> ASSIGNMENT: As the answer, set down the lines below from the one containing "How do I perform: Open" through the one containing "944x535 pixels.", exactly and inclusively, and no others.

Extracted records
* * * * * * * * *
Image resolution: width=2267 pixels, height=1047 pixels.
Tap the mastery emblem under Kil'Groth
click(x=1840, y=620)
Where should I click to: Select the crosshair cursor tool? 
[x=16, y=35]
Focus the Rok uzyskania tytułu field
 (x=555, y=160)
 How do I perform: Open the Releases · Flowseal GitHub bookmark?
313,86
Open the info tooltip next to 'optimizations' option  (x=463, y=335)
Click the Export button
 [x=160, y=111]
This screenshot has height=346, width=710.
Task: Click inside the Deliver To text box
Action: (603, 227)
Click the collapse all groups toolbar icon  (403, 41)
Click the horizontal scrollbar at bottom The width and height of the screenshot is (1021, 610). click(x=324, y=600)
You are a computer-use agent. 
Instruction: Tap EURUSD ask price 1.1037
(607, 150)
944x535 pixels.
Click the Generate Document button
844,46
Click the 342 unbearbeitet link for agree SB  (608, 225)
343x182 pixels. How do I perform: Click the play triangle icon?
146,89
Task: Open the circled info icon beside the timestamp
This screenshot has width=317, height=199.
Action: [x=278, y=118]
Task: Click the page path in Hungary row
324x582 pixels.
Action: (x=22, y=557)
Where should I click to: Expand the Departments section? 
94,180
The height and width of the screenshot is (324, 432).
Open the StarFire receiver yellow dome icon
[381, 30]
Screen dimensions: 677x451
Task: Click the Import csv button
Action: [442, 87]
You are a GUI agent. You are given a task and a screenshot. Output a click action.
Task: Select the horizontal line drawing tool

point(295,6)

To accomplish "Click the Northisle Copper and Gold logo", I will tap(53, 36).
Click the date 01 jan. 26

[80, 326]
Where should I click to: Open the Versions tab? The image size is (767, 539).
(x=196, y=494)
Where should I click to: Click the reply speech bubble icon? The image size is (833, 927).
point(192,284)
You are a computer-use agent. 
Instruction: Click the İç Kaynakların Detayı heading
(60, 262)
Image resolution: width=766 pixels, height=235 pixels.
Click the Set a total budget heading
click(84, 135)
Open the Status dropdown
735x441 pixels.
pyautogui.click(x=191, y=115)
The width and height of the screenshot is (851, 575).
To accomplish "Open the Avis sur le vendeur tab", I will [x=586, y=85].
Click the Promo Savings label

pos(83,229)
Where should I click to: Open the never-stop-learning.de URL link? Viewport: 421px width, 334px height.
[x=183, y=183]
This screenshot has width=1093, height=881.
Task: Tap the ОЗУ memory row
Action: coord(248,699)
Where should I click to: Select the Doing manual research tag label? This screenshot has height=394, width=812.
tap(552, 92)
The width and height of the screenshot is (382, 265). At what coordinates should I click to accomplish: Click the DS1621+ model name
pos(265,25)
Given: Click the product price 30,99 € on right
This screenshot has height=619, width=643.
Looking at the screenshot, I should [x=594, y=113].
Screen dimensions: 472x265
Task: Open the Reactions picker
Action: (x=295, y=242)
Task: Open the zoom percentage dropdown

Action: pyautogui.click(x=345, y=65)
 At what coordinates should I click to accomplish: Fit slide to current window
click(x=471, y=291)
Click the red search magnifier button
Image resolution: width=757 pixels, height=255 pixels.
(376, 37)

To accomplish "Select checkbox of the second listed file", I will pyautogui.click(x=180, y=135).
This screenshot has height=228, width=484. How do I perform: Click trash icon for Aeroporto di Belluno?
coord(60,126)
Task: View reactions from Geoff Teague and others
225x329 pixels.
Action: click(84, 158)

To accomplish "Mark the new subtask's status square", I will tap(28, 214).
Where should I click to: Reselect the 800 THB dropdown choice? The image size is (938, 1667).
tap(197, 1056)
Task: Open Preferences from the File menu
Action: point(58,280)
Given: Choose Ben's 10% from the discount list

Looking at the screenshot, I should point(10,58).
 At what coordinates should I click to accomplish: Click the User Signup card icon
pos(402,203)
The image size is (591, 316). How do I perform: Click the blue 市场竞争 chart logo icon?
* * * * * * * * *
> EXERCISE ANSWER:
 How do I perform: Open the Releases · Flowseal GitHub bookmark?
313,86
Open the info tooltip next to 'optimizations' option  (x=463, y=335)
Click the Export button
 [x=160, y=111]
This screenshot has height=346, width=710.
Task: Click inside the Deliver To text box
Action: (603, 227)
Click the collapse all groups toolbar icon  (403, 41)
Click the horizontal scrollbar at bottom The width and height of the screenshot is (1021, 610). click(x=324, y=600)
You are a computer-use agent. 
Instruction: Tap EURUSD ask price 1.1037
(607, 150)
944x535 pixels.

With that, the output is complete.